With a large number of railroads operating in Jacksonville, the Jacksonville Terminal Company was chartered in 1894 to coordinate train movement of multiple railroads in the area, manage yards, and build Jacksonville Union Terminal, which opened in 1919. By 1902, the Jacksonville Terminal Company and the Union Terminal were jointly owned by five railroads. The Atlantic Coast Line Railroad, Seaboard Air Line Railroad, and Florida East Coast Railway each owned 25% of the company, and the Southern Railway and the Georgia Southern and Florida Railway each with 12.5% ownership. The Jacksonville Terminal Company ceased operations in 1976 when the Union Terminal closed and Amtrak opened its current Jacksonville station on the northside of town.

An interlocking tower once stood at the north side of Beaver Street Interlocking. The tower was demolished in 1999 to accommodate the new wider Beaver Street (US 90) overpass. The interlocking is now controlled by Centralized traffic control signals controlled by dispatchers.

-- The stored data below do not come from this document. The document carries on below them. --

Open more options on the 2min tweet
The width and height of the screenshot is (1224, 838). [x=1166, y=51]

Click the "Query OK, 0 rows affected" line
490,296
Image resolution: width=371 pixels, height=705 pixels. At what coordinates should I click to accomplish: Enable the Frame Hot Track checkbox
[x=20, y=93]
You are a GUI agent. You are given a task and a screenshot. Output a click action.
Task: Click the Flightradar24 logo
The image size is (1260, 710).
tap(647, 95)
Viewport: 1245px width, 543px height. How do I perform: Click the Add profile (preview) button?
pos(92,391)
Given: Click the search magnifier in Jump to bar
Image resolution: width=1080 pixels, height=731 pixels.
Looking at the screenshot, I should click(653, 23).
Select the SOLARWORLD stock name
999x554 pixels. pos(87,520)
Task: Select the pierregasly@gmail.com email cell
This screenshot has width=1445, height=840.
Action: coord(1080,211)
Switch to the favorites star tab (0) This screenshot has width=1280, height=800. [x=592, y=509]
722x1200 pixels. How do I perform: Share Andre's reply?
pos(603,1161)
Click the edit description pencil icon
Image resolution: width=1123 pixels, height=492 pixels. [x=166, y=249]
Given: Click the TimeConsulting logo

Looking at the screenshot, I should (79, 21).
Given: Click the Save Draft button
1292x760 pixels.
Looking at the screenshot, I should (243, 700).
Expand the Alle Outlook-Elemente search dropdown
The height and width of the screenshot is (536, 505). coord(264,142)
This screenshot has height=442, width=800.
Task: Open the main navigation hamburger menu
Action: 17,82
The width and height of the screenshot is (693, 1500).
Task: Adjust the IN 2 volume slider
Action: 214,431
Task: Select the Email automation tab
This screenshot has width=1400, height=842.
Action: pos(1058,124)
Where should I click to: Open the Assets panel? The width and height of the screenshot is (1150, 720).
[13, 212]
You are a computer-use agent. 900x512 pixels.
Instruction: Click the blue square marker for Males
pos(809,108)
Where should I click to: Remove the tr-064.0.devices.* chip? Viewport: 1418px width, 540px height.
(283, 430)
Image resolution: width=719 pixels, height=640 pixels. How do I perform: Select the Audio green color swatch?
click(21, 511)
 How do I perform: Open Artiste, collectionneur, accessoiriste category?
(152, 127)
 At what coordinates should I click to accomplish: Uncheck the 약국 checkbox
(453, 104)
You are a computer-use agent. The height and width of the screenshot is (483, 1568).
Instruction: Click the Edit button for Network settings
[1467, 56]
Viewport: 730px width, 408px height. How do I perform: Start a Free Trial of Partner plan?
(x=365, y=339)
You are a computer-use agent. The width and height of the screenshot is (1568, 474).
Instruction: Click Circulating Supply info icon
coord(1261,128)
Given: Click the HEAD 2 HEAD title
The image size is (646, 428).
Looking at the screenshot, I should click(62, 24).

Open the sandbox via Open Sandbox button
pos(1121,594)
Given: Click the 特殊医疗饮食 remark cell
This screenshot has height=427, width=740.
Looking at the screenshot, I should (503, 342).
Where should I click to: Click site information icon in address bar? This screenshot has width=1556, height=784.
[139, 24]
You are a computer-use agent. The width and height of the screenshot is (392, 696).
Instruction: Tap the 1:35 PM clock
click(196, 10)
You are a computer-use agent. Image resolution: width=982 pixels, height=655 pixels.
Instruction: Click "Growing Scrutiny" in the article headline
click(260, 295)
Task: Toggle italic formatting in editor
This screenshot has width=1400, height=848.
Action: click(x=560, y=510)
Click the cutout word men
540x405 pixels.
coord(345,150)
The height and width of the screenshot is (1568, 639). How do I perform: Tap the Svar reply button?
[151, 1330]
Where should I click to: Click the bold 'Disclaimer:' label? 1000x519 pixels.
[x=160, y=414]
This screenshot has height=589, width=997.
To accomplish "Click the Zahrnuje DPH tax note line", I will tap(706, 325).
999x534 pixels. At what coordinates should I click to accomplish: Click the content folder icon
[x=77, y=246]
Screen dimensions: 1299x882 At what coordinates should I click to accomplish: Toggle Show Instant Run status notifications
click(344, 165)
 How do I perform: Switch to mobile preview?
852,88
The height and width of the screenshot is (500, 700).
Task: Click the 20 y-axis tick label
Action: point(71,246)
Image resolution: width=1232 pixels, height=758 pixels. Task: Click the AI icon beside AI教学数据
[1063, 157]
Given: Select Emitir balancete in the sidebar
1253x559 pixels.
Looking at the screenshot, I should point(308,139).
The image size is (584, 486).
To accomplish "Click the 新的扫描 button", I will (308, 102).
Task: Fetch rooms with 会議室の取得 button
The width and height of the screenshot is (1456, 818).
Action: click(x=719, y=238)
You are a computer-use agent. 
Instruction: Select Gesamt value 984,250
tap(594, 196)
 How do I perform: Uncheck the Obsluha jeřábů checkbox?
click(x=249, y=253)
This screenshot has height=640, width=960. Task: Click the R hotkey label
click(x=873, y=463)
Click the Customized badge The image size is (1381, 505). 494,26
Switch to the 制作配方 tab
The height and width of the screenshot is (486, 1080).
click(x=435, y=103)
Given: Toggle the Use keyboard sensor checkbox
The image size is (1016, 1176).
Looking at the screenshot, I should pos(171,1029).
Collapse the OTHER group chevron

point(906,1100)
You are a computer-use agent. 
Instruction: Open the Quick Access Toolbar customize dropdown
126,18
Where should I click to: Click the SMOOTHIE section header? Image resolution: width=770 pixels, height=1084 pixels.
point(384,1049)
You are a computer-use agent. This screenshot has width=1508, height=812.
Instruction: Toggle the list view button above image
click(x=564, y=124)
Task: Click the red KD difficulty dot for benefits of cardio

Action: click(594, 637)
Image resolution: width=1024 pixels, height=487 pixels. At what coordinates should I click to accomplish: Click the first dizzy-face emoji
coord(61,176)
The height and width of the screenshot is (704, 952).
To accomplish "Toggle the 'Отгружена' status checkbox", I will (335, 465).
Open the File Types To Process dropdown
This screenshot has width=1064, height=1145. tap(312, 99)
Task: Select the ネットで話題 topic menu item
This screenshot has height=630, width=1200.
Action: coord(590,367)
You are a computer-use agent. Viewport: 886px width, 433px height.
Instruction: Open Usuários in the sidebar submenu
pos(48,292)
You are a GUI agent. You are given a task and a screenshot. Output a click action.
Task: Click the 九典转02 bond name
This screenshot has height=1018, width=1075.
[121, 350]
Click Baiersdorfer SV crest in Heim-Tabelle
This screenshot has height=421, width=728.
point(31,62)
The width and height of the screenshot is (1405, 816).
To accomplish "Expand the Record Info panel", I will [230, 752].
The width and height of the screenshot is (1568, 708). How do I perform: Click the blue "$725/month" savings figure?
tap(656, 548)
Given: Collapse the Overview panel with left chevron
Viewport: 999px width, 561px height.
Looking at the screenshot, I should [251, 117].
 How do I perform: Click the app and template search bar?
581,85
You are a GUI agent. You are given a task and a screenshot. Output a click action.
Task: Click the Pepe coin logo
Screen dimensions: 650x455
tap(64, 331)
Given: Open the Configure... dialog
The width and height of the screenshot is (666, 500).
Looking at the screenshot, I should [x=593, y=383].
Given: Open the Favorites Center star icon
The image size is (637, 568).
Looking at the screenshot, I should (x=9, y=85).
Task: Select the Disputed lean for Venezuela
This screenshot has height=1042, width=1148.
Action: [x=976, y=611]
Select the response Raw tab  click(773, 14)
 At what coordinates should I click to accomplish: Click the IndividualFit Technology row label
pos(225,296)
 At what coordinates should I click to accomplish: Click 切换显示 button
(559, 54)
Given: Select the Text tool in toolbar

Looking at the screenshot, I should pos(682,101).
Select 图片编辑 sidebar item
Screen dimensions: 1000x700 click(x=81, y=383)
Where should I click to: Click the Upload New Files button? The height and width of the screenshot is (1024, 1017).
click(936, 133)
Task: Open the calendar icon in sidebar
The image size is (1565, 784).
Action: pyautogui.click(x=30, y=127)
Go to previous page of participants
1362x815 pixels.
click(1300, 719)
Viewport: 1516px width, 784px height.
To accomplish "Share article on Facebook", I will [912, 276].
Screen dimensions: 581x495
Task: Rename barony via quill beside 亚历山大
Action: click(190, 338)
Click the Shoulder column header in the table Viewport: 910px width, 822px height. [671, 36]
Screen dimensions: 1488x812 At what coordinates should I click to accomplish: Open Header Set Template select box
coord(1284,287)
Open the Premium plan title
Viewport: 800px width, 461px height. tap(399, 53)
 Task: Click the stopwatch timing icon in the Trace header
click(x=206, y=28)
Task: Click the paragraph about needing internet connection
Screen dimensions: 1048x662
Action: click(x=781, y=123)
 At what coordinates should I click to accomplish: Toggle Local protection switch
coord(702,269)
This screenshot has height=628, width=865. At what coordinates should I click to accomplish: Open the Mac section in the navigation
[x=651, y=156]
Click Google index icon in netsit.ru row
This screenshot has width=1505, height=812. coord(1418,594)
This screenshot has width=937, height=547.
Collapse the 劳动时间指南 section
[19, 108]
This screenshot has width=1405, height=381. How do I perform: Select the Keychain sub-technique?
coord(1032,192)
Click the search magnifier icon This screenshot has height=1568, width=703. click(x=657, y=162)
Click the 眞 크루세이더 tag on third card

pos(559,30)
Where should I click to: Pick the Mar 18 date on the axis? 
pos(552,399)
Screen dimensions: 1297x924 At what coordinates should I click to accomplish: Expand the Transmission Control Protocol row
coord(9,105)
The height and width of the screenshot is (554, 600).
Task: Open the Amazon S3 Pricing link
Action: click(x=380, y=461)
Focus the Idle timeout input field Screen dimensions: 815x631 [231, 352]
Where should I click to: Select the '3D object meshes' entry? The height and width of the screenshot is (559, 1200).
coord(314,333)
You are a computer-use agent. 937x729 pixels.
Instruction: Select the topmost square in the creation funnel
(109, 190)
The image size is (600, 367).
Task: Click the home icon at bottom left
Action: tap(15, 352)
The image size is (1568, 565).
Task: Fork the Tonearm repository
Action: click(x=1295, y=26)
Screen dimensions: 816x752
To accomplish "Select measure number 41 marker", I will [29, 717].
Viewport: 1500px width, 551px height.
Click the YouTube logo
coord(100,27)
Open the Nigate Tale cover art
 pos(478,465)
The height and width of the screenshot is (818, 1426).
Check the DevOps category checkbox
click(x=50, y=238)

In 1967, the Atlantic Coast Line Railroad and Seaboard Air Line Railroad merged to form the Seaboard Coast Line Railroad. In the late 1970s, the Seaboard Coast Line built Duval Yard and Intermodal Ramp and associated tracks on the northwest side of town. Duval was built to handle intermodal traffic, since the areas other yards were too overcrowded by then. Duval Yard is connected to the A Line on the north end and the S Line on the south end.

Seaboard Coast Line became CSX Transportation in 1986 after merging with the Chessie System. Norfolk Southern and the Florida East Coast Railway have trackage rights on CSX to interchange with one another and with CSX at Moncrief Yard. CSX also has trackage rights on the Florida East Coast Railway into their Bowden Yard and on the Norfolk Southern into their Simpson Yard.